## AIM OF THE EXERCISE
Using the records provided below, locate and copy each line that contains the word "agent".

(Stored data)
────

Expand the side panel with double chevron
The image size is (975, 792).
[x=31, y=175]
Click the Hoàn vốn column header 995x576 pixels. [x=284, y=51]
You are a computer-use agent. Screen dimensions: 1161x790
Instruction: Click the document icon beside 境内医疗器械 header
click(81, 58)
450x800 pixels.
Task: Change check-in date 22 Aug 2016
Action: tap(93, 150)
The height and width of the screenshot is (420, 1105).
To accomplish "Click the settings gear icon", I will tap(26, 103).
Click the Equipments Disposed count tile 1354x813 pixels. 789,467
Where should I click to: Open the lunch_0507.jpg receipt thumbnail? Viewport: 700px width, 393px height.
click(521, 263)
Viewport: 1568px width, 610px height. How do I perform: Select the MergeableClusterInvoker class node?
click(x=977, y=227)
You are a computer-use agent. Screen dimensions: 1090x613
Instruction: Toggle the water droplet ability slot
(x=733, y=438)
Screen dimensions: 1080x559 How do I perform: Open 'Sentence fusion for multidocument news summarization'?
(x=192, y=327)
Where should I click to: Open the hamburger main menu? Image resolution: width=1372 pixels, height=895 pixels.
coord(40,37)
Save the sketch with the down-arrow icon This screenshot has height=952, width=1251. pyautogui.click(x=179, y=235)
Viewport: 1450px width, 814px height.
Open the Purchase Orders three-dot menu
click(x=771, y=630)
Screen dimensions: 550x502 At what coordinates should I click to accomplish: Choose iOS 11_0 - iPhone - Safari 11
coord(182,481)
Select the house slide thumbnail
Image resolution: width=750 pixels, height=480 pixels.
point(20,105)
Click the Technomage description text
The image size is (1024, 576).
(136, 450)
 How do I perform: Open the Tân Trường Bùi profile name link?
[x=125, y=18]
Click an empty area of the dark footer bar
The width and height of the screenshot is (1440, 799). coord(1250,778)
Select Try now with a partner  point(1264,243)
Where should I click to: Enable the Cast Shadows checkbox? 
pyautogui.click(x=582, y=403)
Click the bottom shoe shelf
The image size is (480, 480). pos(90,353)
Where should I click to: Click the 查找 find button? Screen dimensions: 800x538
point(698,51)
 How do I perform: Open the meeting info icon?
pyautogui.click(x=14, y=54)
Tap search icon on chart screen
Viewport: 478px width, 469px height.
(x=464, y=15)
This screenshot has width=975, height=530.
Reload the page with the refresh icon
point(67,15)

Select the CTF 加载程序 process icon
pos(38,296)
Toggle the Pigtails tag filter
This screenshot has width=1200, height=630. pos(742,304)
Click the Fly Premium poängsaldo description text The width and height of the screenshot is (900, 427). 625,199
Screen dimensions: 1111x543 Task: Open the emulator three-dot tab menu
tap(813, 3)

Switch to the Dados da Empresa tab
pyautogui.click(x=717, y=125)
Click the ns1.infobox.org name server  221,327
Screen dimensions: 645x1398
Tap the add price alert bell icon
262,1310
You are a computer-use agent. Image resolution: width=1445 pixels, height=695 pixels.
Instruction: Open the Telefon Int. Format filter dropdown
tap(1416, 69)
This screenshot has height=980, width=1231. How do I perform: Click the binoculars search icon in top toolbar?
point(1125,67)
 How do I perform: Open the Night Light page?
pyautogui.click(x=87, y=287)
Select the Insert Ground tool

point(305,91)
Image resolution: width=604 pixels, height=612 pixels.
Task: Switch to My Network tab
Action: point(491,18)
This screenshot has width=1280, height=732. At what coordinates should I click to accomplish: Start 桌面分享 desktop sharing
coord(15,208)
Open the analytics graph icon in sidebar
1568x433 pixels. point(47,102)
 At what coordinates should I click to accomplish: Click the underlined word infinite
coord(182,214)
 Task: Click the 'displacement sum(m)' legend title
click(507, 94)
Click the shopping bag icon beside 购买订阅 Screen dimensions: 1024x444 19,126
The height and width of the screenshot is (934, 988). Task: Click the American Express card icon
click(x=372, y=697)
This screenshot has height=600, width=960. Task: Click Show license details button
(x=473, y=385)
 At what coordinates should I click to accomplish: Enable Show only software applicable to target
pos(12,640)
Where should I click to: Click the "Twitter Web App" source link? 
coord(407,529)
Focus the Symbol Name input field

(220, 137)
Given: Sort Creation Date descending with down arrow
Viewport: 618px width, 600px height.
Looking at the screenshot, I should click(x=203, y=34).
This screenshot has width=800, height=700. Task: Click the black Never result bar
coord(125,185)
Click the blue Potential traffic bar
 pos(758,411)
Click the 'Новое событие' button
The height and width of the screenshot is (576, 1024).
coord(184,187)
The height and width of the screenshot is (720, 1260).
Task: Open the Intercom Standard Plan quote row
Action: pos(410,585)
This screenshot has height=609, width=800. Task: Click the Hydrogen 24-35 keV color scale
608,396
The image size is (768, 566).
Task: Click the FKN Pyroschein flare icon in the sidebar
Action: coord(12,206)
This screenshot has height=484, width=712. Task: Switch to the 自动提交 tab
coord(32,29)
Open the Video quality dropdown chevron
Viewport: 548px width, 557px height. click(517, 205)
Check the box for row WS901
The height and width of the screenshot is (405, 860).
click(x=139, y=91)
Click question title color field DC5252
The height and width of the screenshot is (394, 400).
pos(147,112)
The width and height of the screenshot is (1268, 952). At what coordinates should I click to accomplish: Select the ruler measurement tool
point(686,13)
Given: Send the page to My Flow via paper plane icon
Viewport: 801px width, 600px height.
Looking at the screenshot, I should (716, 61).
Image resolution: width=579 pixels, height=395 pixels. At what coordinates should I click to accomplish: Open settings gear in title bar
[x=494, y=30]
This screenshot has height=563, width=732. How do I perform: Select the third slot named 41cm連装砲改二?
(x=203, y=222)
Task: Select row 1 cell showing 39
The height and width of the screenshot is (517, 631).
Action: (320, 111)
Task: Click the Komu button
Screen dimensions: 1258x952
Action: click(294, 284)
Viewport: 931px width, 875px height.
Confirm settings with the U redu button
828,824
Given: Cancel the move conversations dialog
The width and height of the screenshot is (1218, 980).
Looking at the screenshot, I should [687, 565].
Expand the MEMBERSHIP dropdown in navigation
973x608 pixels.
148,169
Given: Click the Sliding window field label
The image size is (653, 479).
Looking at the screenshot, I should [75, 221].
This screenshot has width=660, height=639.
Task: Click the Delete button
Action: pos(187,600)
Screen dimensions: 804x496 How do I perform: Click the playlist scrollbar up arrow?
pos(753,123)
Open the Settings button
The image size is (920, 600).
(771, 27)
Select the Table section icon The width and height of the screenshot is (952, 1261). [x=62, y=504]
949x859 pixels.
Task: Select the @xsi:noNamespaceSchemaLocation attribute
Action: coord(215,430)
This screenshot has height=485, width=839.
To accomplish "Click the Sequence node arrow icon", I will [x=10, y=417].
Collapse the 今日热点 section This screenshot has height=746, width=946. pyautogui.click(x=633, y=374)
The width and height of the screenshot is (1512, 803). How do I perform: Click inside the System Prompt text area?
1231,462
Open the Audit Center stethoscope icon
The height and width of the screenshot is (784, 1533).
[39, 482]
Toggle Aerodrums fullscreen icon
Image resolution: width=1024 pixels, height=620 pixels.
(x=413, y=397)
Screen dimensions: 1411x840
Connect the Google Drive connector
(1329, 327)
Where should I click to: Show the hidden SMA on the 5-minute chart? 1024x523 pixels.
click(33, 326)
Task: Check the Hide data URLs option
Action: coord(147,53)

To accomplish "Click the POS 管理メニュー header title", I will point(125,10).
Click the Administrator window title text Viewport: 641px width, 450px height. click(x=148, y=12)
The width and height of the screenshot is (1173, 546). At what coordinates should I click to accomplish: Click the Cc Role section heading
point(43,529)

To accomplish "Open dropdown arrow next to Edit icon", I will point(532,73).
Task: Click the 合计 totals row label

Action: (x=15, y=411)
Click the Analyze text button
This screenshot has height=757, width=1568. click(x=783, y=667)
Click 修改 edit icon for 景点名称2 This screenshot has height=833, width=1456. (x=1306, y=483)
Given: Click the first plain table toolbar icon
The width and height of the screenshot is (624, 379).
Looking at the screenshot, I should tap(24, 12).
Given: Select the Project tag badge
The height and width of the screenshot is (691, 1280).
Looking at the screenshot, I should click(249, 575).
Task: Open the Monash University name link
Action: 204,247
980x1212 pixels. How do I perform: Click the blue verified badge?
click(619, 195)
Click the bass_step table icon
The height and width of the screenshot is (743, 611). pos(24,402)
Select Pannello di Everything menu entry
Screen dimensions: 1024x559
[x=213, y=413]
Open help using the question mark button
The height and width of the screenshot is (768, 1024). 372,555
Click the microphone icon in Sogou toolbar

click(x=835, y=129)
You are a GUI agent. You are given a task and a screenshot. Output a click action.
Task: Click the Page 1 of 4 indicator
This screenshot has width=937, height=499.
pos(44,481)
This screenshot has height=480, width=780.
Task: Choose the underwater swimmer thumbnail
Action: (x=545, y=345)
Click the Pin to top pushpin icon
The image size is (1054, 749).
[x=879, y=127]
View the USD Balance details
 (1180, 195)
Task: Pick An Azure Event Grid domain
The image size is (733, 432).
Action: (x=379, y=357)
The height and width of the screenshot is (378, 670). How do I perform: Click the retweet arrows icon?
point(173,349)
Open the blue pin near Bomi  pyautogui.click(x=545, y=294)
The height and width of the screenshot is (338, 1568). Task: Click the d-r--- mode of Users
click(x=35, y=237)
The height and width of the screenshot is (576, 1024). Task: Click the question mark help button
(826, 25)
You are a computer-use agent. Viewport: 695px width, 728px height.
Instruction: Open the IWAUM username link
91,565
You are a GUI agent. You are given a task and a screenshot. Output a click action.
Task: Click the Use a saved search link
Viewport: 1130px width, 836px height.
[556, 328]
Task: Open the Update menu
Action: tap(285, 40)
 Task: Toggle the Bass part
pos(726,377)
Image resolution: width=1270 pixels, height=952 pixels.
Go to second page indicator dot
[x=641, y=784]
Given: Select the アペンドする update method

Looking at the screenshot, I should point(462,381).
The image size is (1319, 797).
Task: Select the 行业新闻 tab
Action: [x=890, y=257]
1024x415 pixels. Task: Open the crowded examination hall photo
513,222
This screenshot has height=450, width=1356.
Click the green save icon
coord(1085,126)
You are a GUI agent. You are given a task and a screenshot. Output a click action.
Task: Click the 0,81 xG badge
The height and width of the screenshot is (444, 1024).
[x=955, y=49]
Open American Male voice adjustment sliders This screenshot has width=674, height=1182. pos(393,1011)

────

## TASK SOLUTION
You are a computer-use agent. Screen dimensions: 1161x790
You are a computer-use agent. Screen dimensions: 1090x613
You are a computer-use agent. Image resolution: width=1445 pixels, height=695 pixels.
You are a GUI agent. You are given a task and a screenshot. Output a click action.
You are a computer-use agent. Viewport: 695px width, 728px height.
You are a GUI agent. You are given a task and a screenshot. Output a click action.
You are a GUI agent. You are given a task and a screenshot. Output a click action.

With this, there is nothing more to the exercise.